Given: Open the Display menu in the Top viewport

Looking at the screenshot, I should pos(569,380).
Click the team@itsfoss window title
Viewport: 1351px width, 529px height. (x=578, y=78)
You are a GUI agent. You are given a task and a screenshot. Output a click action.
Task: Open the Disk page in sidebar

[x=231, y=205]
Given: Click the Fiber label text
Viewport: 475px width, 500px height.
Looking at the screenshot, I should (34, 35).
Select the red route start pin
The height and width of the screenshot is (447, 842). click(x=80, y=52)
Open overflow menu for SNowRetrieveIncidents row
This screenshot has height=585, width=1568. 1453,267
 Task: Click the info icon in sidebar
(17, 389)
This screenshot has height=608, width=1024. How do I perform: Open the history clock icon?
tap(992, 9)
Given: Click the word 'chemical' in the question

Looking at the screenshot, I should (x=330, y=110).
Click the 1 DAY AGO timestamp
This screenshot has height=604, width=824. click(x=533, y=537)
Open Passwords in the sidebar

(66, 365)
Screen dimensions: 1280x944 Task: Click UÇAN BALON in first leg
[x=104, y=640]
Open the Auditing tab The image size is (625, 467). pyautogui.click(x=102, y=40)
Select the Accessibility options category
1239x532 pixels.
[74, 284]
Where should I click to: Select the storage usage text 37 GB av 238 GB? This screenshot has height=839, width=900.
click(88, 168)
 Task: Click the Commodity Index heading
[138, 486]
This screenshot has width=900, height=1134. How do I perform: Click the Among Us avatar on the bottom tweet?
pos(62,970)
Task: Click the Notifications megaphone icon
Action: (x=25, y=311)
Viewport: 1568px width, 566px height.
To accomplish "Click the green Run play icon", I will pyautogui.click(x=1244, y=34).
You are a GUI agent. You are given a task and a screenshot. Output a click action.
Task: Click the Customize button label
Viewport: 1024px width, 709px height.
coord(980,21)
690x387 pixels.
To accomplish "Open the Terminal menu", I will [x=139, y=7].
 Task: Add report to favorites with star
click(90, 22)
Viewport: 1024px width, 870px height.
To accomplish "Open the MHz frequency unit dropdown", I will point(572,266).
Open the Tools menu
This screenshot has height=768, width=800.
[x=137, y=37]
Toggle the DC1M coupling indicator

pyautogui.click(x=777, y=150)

::::

Work instructions:
Please write out all of the items above word for word, with nothing changed or left out.

Exercise solution:
Given: Open the Display menu in the Top viewport

Looking at the screenshot, I should pos(569,380).
Click the team@itsfoss window title
Viewport: 1351px width, 529px height. (x=578, y=78)
You are a GUI agent. You are given a task and a screenshot. Output a click action.
Task: Open the Disk page in sidebar

[x=231, y=205]
Given: Click the Fiber label text
Viewport: 475px width, 500px height.
Looking at the screenshot, I should (34, 35).
Select the red route start pin
The height and width of the screenshot is (447, 842). click(x=80, y=52)
Open overflow menu for SNowRetrieveIncidents row
This screenshot has height=585, width=1568. 1453,267
 Task: Click the info icon in sidebar
(17, 389)
This screenshot has height=608, width=1024. How do I perform: Open the history clock icon?
tap(992, 9)
Given: Click the word 'chemical' in the question

Looking at the screenshot, I should (x=330, y=110).
Click the 1 DAY AGO timestamp
This screenshot has height=604, width=824. click(x=533, y=537)
Open Passwords in the sidebar

(66, 365)
Screen dimensions: 1280x944 Task: Click UÇAN BALON in first leg
[x=104, y=640]
Open the Auditing tab The image size is (625, 467). pyautogui.click(x=102, y=40)
Select the Accessibility options category
1239x532 pixels.
[74, 284]
Where should I click to: Select the storage usage text 37 GB av 238 GB? This screenshot has height=839, width=900.
click(88, 168)
 Task: Click the Commodity Index heading
[138, 486]
This screenshot has width=900, height=1134. How do I perform: Click the Among Us avatar on the bottom tweet?
pos(62,970)
Task: Click the Notifications megaphone icon
Action: (x=25, y=311)
Viewport: 1568px width, 566px height.
To accomplish "Click the green Run play icon", I will pyautogui.click(x=1244, y=34).
You are a GUI agent. You are given a task and a screenshot. Output a click action.
Task: Click the Customize button label
Viewport: 1024px width, 709px height.
coord(980,21)
690x387 pixels.
To accomplish "Open the Terminal menu", I will [x=139, y=7].
 Task: Add report to favorites with star
click(90, 22)
Viewport: 1024px width, 870px height.
To accomplish "Open the MHz frequency unit dropdown", I will point(572,266).
Open the Tools menu
This screenshot has height=768, width=800.
[x=137, y=37]
Toggle the DC1M coupling indicator

pyautogui.click(x=777, y=150)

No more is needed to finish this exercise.